Quit your bitching and go to work.

Anonymous said...

If the courts were to side with this guy then this could get out of hand. What would stop the Muslims from saying they deserve 35 breaks each day to do their prayers?

Anonymous said...

if we have religion as an exemption for childhood vaccines, we should exempt people from their religious beliefs about a sabbath.

its all the way, or no way..

Anonymous said...

10:07 - You didn't read it either. Clearly the job did not require Sunday work when he was hired. Only later was the notion of Sunday work added when they started delivering packages for others on Sundays.

The employee wins. USPS is increasing stamps cost 3 cents in July. They can virtually raise stamp costs and hire subs at will since government employees approve the raises without hesitation.

USPS has subs running out its ears. This guy not working on Sundays is not going to poison the work environment nearly as much as the union has.

Anonymous said...

I do hope is they sub the job out they will hire people who can speak, understand, and read english. I used to have a postman who wasn;t able to do any of the above. Don't know how she got a drivers license.

Anonymous said...

9:27 - so why bother to go? You apparently don't get anything out of church, probably because don't put anything in to it.

Anonymous said...

I’m a born again church attending believer, but the employee needs to lose. You better believe if his child needed medicine on a Sunday he would go to the pharmacy on a Sunday, or go to the ER, etc.

Anonymous said...

No Bible verse makes Sunday anything special. The Bible also makes it clear that tithing was for Old Testament Israel and was related to crops and II Corinthians 9:7 gives the proper rules for Christian giving today, but Southern Baptist churches ram the tithe down the throats of the attenders.

Anonymous said...

2:03 - You are correct. The Bible does not mention Sunday.
but it does say "wherefore the LORD blessed the sabbath day, and hallowed it". Now you can argue which day is the Sabbath until you're blue in the face; makes no difference to me, but God set aside one day that was to be treated as holy.

Anonymous said...

None of your opinions about the sabbath make a hooter's damn worth of difference. The constitution is what it is and will be supported in court.

Find another forum in which to act out.

Anonymous said...

@8:55. I have to admit I get a chuckle from the people that post the 10 Commandments in their yards that ignore this small detail.

Anonymous said...

They should make the other employees cover his shift on Sundays so he can attend his one-hour service.

Anonymous said...

"The constitution is what it is and will be supported in court."

You're right. The Constitution is what it is, but the Constitution doesn't mention anything remotely related to religious accommodation in a workplace.

Anonymous said...

The ignorance level here in the comments of the traditional Christian practice of not working on Sunday is astounding.

Collection entries
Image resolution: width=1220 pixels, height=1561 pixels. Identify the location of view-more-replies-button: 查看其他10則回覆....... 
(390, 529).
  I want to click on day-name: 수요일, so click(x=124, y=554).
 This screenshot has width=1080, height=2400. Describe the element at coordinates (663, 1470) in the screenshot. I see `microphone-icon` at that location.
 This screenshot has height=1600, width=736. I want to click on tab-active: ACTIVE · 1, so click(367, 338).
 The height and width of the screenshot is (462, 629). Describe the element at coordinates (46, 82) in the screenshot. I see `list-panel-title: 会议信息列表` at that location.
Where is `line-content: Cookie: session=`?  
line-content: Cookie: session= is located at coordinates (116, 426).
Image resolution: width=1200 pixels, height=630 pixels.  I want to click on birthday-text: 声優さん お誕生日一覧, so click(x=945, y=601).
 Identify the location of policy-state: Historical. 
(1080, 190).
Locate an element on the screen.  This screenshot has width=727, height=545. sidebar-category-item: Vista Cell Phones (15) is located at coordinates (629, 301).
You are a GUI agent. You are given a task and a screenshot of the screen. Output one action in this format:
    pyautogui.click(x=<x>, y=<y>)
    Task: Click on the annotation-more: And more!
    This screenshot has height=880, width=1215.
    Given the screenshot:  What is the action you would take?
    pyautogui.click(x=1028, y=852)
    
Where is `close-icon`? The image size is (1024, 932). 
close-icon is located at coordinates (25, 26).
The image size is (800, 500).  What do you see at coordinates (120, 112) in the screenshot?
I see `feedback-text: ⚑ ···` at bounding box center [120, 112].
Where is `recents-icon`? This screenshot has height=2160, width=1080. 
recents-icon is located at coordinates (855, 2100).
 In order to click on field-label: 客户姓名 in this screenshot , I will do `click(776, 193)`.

EXERCISES TO COMPLETE ::
(1) List every timestamp that a comment in the comment thread uses to address an earlier comment.
(2) In the comment thread, how much does one commenter say USPS is raising the cost of stamps in July?

ANSWERS TO THE TASKS ::
(1) 10:07, 9:27, 2:03, 8:55

(2) 3 cents.